I love the idea of restricting renting at the most in demand room types and most desirable times of year. If you’re just trying to make enough to break in against buy-in and annual dues, you don’t need to be renting VGC, value AKV, and standard BWV at the holidays.
 
If non-personal use and walking get corrections… does point washing come next?

Is this part of a long term recipe. DVD better protecting the member experience and redirecting paths of profiteering back to themselves. Keep the membership satisfied, lure more renters into buying, and differentiate direct enough to push more of those buyers into direct or upgrading to direct.
 
Are we the same person? lol. The value at the older point-chart friendly resorts are so good it would be easy to justify buying more of them in the $80-90 range, even though I plan to go to WDW less for the next few years, I’d treat myself to bigger villas.

If a lot of “points for rentals” leave the system, it could actually increase point rental rates for the occasional renter—but if entire rental cos went under, it might make it much harder for a casual renter to unload points.

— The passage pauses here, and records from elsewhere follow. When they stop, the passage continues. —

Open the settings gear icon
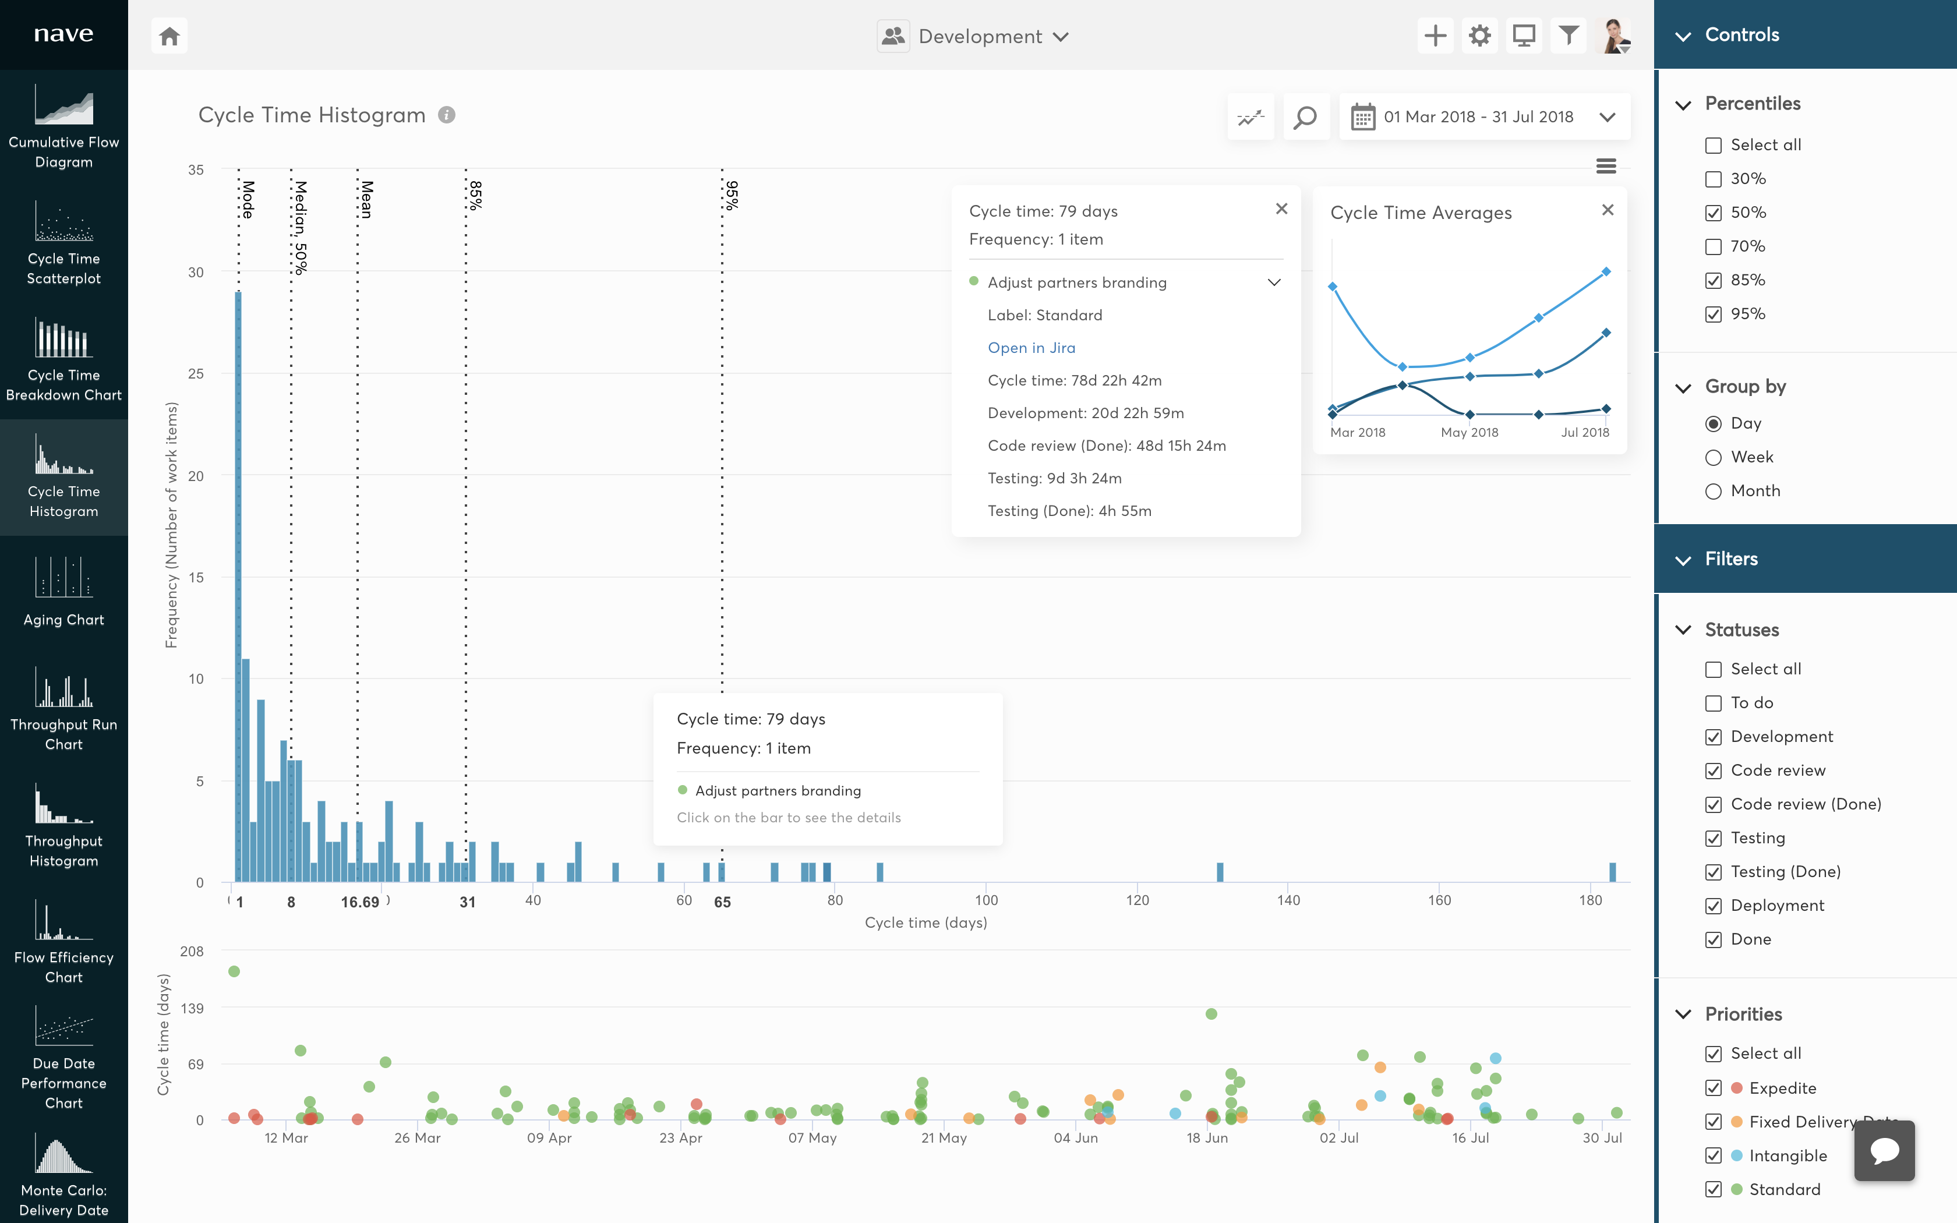This screenshot has width=1957, height=1223. click(x=1479, y=36)
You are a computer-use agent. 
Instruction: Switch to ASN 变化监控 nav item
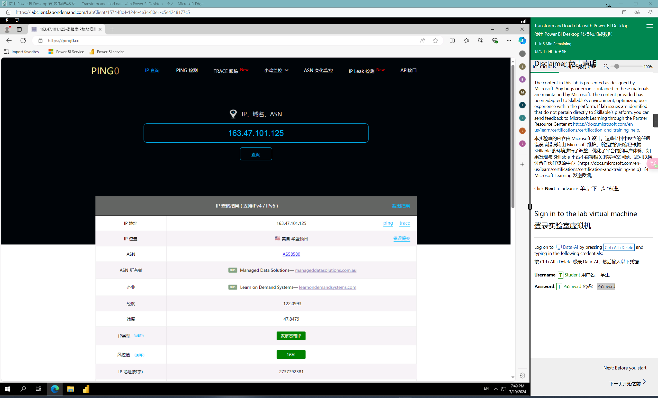tap(318, 70)
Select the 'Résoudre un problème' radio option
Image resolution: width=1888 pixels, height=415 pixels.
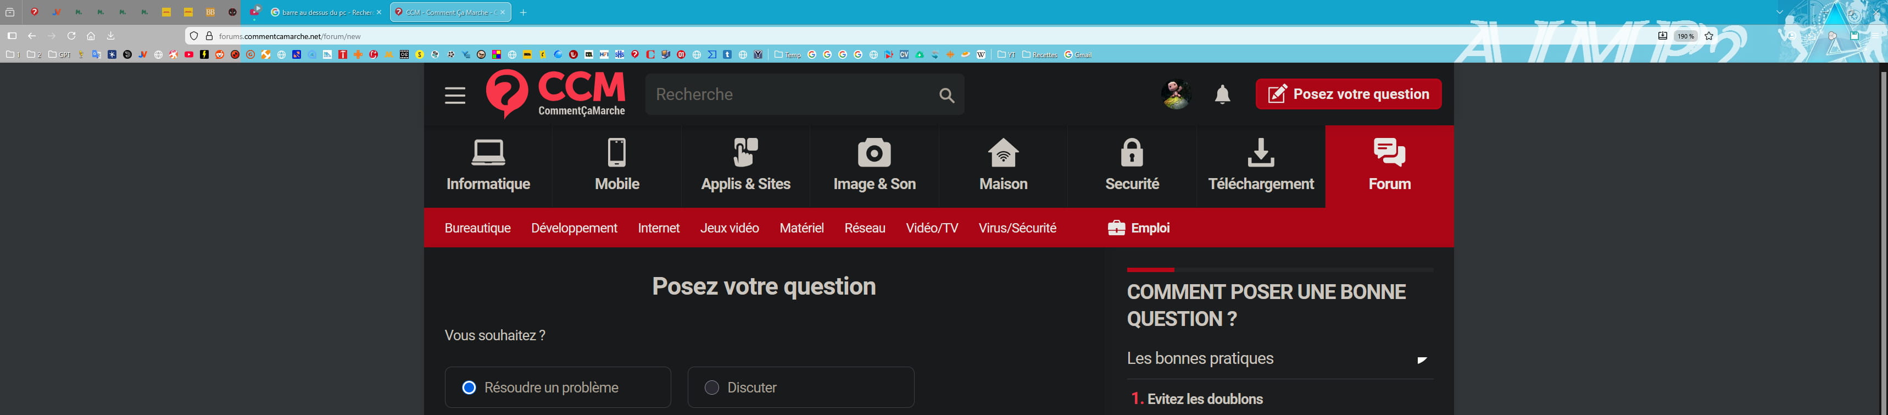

I love the idea of restricting renting at the most in demand room types and most desirable times of year. If you’re just trying to make enough to break in against buy-in and annual dues, you don’t need to be renting VGC, value AKV, and standard BWV at the holidays.

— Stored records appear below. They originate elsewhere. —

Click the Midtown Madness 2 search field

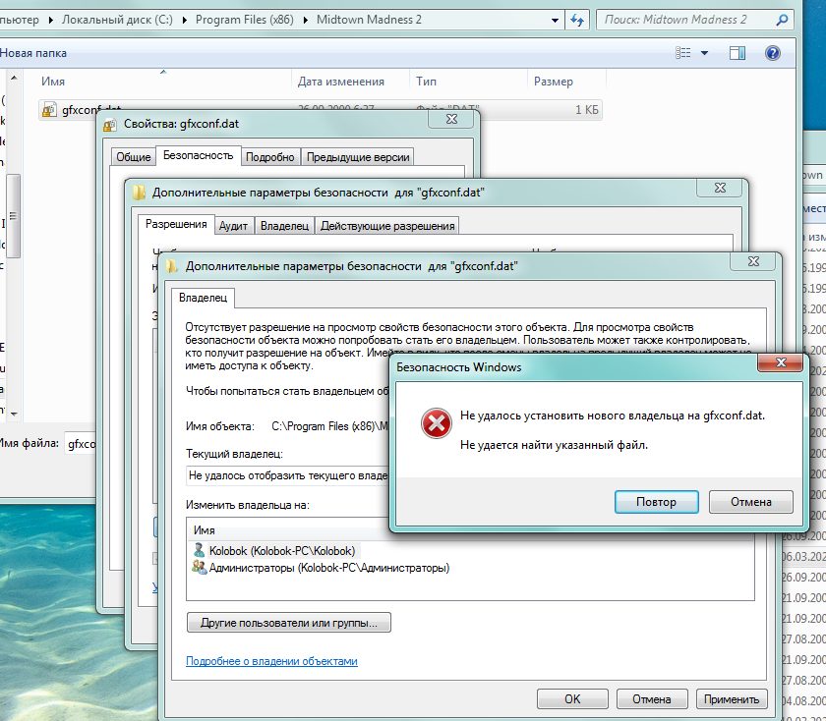click(x=687, y=20)
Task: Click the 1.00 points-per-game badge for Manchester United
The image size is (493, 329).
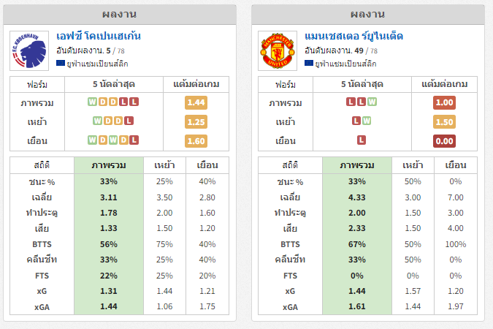Action: pos(444,102)
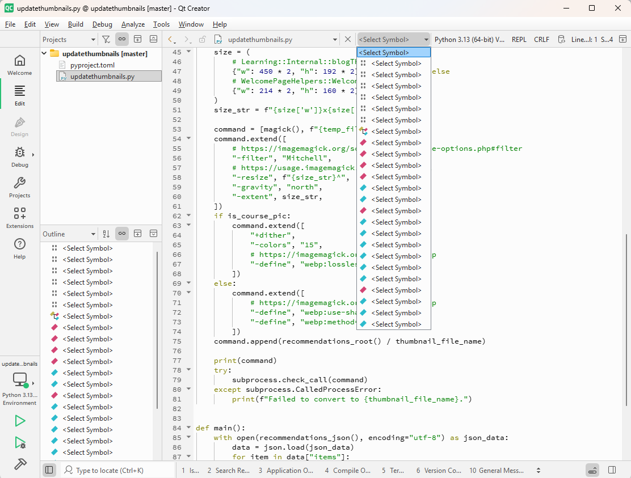Screen dimensions: 631x478
Task: Open the Build menu
Action: click(x=75, y=24)
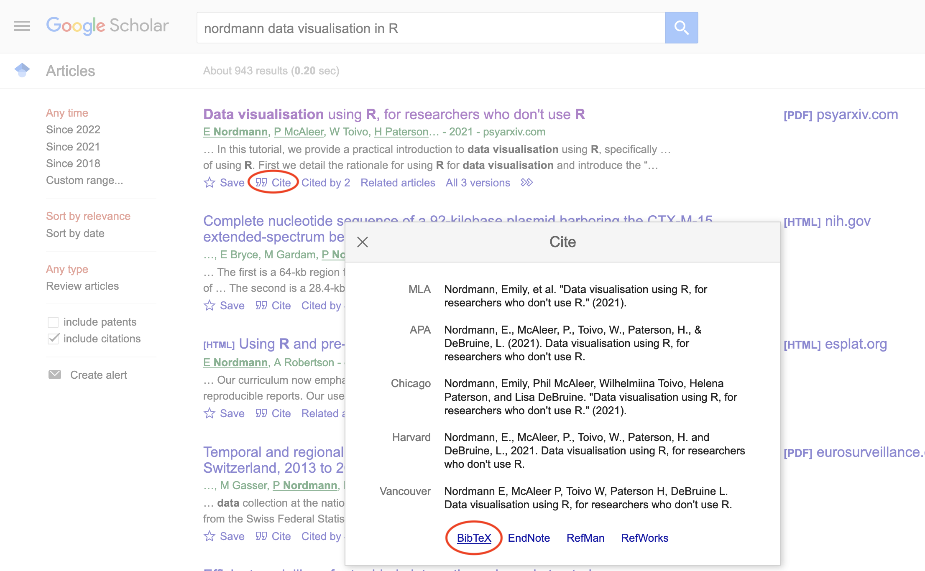Click the search magnifying glass icon
The image size is (925, 571).
coord(680,28)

I think it would be very hard, especially given the statements at the meetings, for them to say that certain room types can’t be reserved by an owner to rent.

I just don’t see DVC attempting to say that renting certain room types can be considered commercial but other room types are not.

Now, preventing owners from renting during certain weeks? That also seems unlikely but if it applies across the board to all resorts and rooms, maybe?

The statements did reinforce that owners can rent and that renting commercially is the issue, and not sure it would mesh with those statements

Since the rules already allow for the special seasons list, I could see that being used for those hard to get rooms during hard to get times, which would go a long way toward rentals but not sure owners would want that option.